Tarefa proposta A
Extraia todas as linhas dos registros que contêm a palavra "Select", levando em conta maiúsculas e minúsculas.

Texto da página
⁂
ERA UMA VEZ UMA DEUSA
A pobreza
intelectual, entalada em certas decisões judiciais, só surpreende a quem não
sabe como são feitas as leis, a salsicha e as indicações para os cargos de
ministro dos tribunais superiores.
Esse fenômeno tem
origem numa mudança de costumes que vem
se operando na sociedade, não da forma lenta e gradual que é própria da
evolução humana, mas pela força da tecnologia. As chamadas “redes sociais” são as
principais responsáveis por essa rapidez de mudanças que alcançam várias
gerações ao mesmo tempo. E foi assim, graças à força de uma comunicação sem
limites, que a clausura da Justiça, onde se abrigavam provectos senhores
antigamente, foi aberta.
Foi o próprio Supremo
Tribunal Federal que, por primeiro, deu ouvido a certos clamores, para dar
impulso às mudanças no próprio sistema de governo, usurpando as funções do
Legislativo. Sustentado em arremedos de filosofia importada por um juiz gaúcho,
o ministro Luiz Fux lançou mão de um expediente não reconhecido no Direito como
modo de interpretação: ignorou o sentido das palavras “homem e mulher” no §3º
do artigo 226 da Constituição Federal, para permitir a união estável a pessoas
do mesmo sexo. Ou seja, reformou Constituição, função que é exclusiva do Poder
Legislativo. Foi uma decisão de natureza política, porque a ciência do Direito
não a autorizava.
⁂
Tarefa proposta B
Segundo o texto da página, em que dispositivo da Constituição Federal estão as palavras “homem e mulher” cujo sentido o ministro Luiz Fux ignorou?
⁂
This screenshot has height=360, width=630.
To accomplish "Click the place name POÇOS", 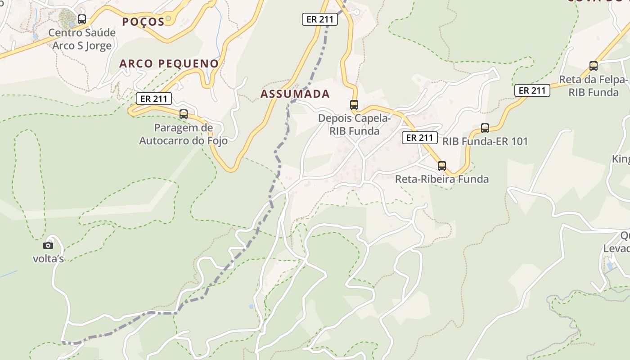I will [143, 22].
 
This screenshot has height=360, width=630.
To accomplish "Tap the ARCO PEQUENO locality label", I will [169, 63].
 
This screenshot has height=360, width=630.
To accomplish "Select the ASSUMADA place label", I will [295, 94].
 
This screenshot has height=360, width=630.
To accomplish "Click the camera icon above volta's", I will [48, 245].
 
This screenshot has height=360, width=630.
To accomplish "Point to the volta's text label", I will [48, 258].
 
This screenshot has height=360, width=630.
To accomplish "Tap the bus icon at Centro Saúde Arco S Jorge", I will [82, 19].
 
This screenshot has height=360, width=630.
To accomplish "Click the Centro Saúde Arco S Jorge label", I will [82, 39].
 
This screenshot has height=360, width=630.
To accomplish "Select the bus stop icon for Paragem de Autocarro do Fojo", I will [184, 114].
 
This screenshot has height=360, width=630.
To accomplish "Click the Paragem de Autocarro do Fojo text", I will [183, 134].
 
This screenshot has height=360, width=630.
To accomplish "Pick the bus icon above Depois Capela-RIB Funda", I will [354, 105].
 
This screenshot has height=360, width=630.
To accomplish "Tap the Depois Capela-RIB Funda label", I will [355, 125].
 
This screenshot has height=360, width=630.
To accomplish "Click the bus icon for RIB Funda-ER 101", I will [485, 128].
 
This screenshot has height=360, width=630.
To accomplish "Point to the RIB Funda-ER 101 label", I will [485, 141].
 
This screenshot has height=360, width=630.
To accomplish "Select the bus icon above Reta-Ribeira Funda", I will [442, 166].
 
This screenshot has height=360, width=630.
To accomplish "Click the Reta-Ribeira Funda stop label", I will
⁂
Resposta do exercício A
To accomplish "Select the ASSUMADA place label", I will [295, 94].
To accomplish "Select the bus stop icon for Paragem de Autocarro do Fojo", I will [184, 114].
To accomplish "Select the bus icon above Reta-Ribeira Funda", I will [442, 166].

Resposta do exercício B
No §3º do artigo 226 da Constituição Federal.